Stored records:
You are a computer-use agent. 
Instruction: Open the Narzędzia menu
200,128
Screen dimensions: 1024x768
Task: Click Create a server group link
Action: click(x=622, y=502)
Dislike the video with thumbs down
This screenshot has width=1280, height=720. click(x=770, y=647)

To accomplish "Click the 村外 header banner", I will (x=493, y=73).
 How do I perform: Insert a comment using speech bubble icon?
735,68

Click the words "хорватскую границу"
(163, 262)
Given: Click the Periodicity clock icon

■ To do ■
Only the lines from the one bearing "How do I perform: Insert" through the end of the entries above belong in the answer, each one exactly as given.

■ Result below ■
 How do I perform: Insert a comment using speech bubble icon?
735,68

Click the words "хорватскую границу"
(163, 262)
Given: Click the Periodicity clock icon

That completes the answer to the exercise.